Ownership questions arise around improvements, overlaps with pre-existing IP and third-party infringement. Does the vendor, business user or third party own it? What if AI causes infringement? Open-source software is commonly used but risky – courts have awarded compensation where the software is used beyond the standard licence and where the code itself infringes earlier code.

Take time to clarify who owns the rights at each stage of use. Contracts with vendors, employees, subcontractors and collaborators should define IP rights. Make it clear if automated code generation is permitted and whether the provider has relevant consents. Consider the warranties, indemnities, code or data escrow, continuity plans and if the provider has insurance.

3. Accountability gaps and liability

Implementing technology is fast and easy; doing it properly with accountability takes longer. This situation becomes more difficult when businesses do not endorse or even proactively refuse to adopt technology. This can lead to “Shadow IT”, where staff adopt technologies that make their jobs easier without authorisation, leaving the business exposed to risks they can’t control.

Three governance practices are key here:

1. Publish clear rules on what technologies can be used, explaining why tools are excluded to reduce Shadow IT. Also, address data misuse and IP risks.
2. Appoint an empowered owner for each system to approve changes, pause rollouts and authorise go-live only after stability and bias tests pass.
3. Maintain a decision log that ties risk assessments to design choices and technology implementations, showing why certain trade-offs were made.

These practices are inexpensive and will reduce exposure to risk and improve post-incident defences.

It’s also important to add protections into your contracts with vendors, such as service level agreements, performance warranties and indemnities against breaches. Adjust limitation of liability clauses to reflect the risk. High enough to deter corner-cutting, but not so unlimited that providers walk away.

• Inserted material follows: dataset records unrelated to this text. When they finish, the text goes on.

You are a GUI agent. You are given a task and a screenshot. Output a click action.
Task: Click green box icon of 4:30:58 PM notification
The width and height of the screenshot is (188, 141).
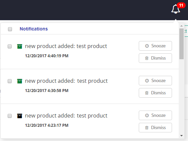point(20,81)
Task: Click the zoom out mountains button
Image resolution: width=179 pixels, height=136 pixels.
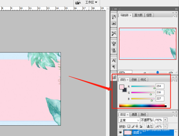Action: click(x=145, y=72)
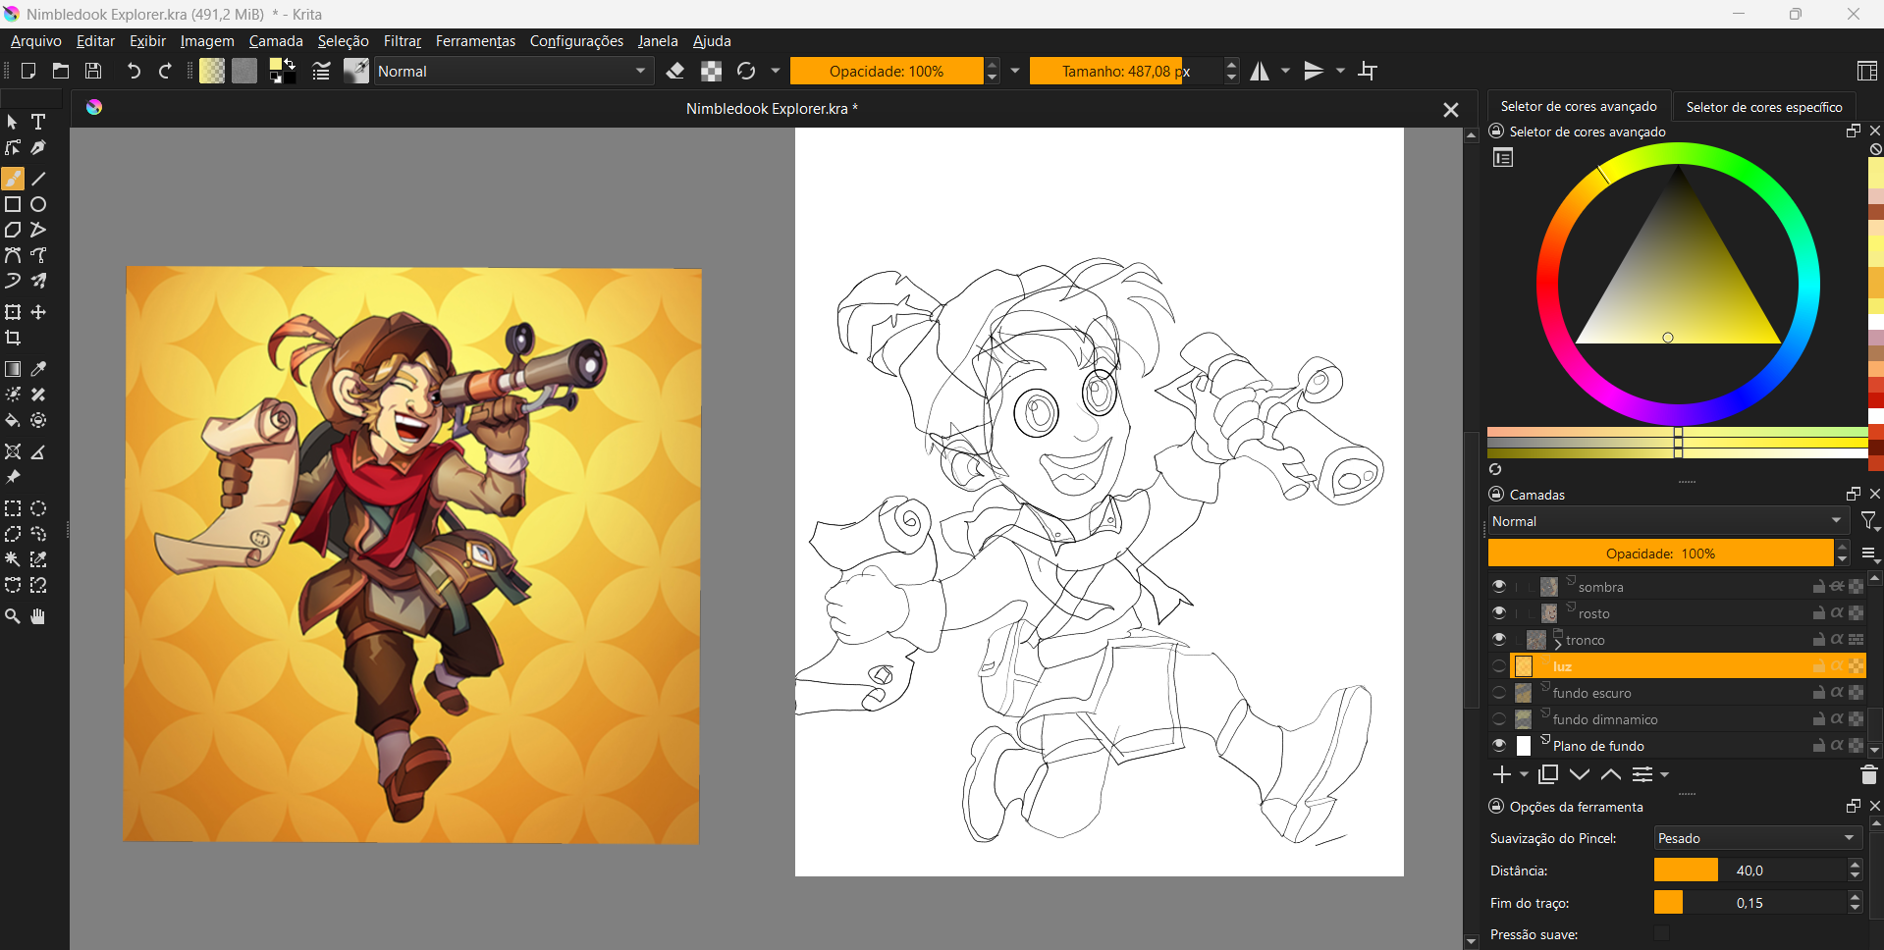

Internal controls are essential for model validation, drift monitoring, acting on alerts and documenting steps to prove reasonable care. You must also address product-liability exposure and algorithmic bias under equality law.

Future considerations

AI and cloud regulation is evolving. The EU AI Act already shapes global practices; systems placed on, or that affect, the EU market must comply and this affects the UK too, even after Brexit.

The US and UK have avoided regulation so far, fearing it will hamper development and put them behind in the AI race, but momentum for regulation is growing.

You should include change control clauses so contracts can adapt to new laws, require vendors to maintain certifications and disclose material changes to sub-processors or their security posture. Align technology adoption with your existing governance and risk frameworks to avoid ad hoc processes.

Resilience matters too. Draft continuity plans for tech outages and data corruption. Negotiate data portability, termination and exit rights and maintain appropriate cyber insurance that reflects actual risk.

Conclusion: slow down to speed up

Productivity isn’t just about fast tech adoption, but smart, secure implementation taking several steps. You should map your AI use cases and classify legal risk, undertake Data Protection Impact Assessments and identify data controller/processor roles.

Negotiate your vendor contracts, not just availability SLAs and security but also data processing clauses, ownership of IP, indemnities and of course liability.

Bear in mind, the law in this area is at an early stage and will change. Implement an AI policy and train your staff on how and when to use it.

Keep a “human in the loop” and watch out for bias or hallucinations in the outputs. Prepare incident response plans if something goes wrong.

The tortoise wins not by dawdling but choosing the safest path, bypassing obstacles the hare hasn’t seen.